§ DOCUMENTO
╭──
17 novembro 2005

Relatórios maioritários

"...estamos unidos no espectáculo e no entanto é nessa altura que cada um se isola mais. Esse isolamento abre-nos a porta a uma realidade que não se vive e simplesmente se vê. De só a vermos, podemos ficar prisioneiros do virutal, do imaginário da ficção. Quando a imagem quer ser espectáculo só atrai se despertar afectos. A imagem-choque surge assim com um lugar privilegiado. " PGR , Souto Moura no Relatório de 2000." Os portugueses não têm o direito a saber, e por isso não podem pretender saber, tudo o que está neste ou em processos congéneres. Têm direito a saber só o que o legislador democraticamente eleito quis que pudesse ser conhecido por eles. E isso deveria ser interiorizado por todos, a começar pelos profissionais da comunicação social." PGR Souto Moura, no Relatório de 2003.
Alguns jornais de ontem, mencionavam uma estatística do Relatório da PGR de 2004, na qual se destacava o número de processos de Inquérito arquivados, durante o ano, por contraposição aos movimentados. O Relatório aponta a percentagem de cerca de 51%, nesse ratio. Se referidos aos processos findos durante o ano, a percentagem ainda sobe mais, pois os movimentados durante o ano foram da ordem dos setecentos e tal mil; os findos, da ordem dos quinhentos mil e os arquivados da ordem dos trezentos e tal mil, ficando duzentos e tal mil para a soma do ano seguinte.
Em 1993, os números correspondentes são: Cerca de 600 mil movimentados; Findos, cerca 360 mil; arquivados, cerca de 226 mil; pendentes, 227 mil.
Em 1994 - 641 mil; 406 mil; 272 mil e 234 mil respectivamente.
Em 1995- 650 mil; 403 mil; 270 mil e 249 mil.
Em 1996- 685 mil; 406 mil; 270 mil e 278 mil.
Em 1998- 663 mil; 434 mil; 331 mil e 228 mil.
Em 1999- 629 mil; 424 mil; 318 mil e 205 mil.
Em 2000- 659 mil; 471 mil; 354 mil e 186 mil.
Em 2001- 657 mil; 474 mil; 353 mil e 181 mil.
Em 2003- 713 mil; 501 mil; 359 mil e 210 mil.
São estes os números. E podem ser consultados por quem perceba do assunto.
Se lermos os Relatórios da PGR de há alguns anos para cá- e pode dizer-se que desde 1993 se fazem de acordo com um modelo então prè-definido por Cunha Rodrigues, poderemos saber como se faz investigação? Como são arquivados e por que razões o são, os processos de Inquérito, "movimentados" no MP nacional?
Não podemos!
Os relatórios apontados começam todos por uma Introdução, ultimamente reproduzindo a comunicação do PGR por altura das sessões solenes de abertura do ano judicial. As considerações, judiciosas muitas vezes, permitem-nos perceber a evolução da instituição ao longo dos anos e perceber o imobilismo aparente que a afecta.
╰──
§ MATERIAL DE ORIGEM
╭──
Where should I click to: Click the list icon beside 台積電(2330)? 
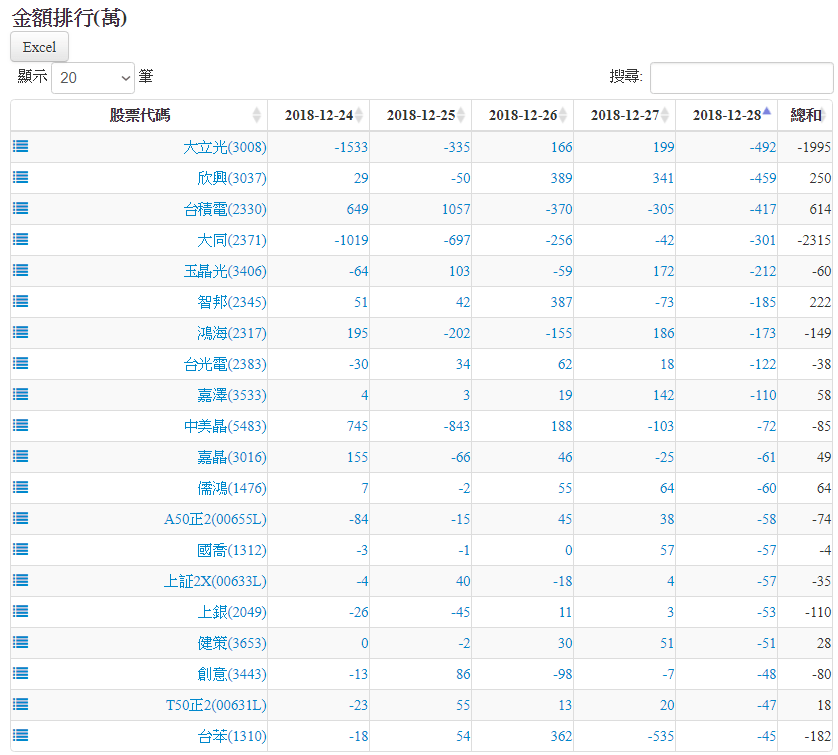pyautogui.click(x=20, y=208)
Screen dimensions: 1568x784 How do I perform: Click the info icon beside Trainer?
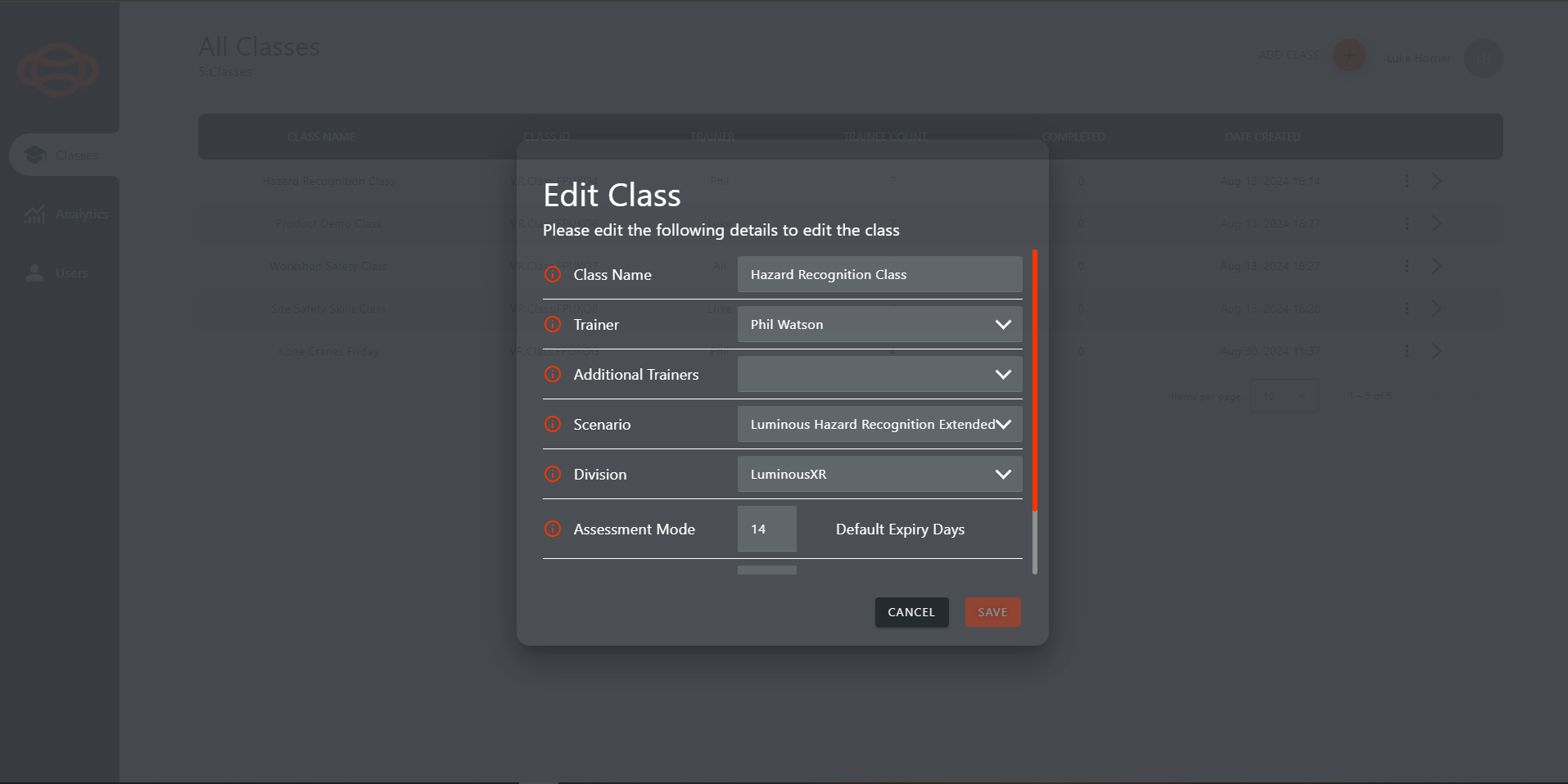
╰──
§ REQUISITOS DA TAREFA
Copie do texto acima sobre os relatórios da PGR o trecho entre "Em 1996- 685" e "perceba do assunto.", inclusive.

§ RESPOSTA FINAL
Em 1996- 685 mil; 406 mil; 270 mil e 278 mil.
Em 1998- 663 mil; 434 mil; 331 mil e 228 mil.
Em 1999- 629 mil; 424 mil; 318 mil e 205 mil.
Em 2000- 659 mil; 471 mil; 354 mil e 186 mil.
Em 2001- 657 mil; 474 mil; 353 mil e 181 mil.
Em 2003- 713 mil; 501 mil; 359 mil e 210 mil.
São estes os números. E podem ser consultados por quem perceba do assunto.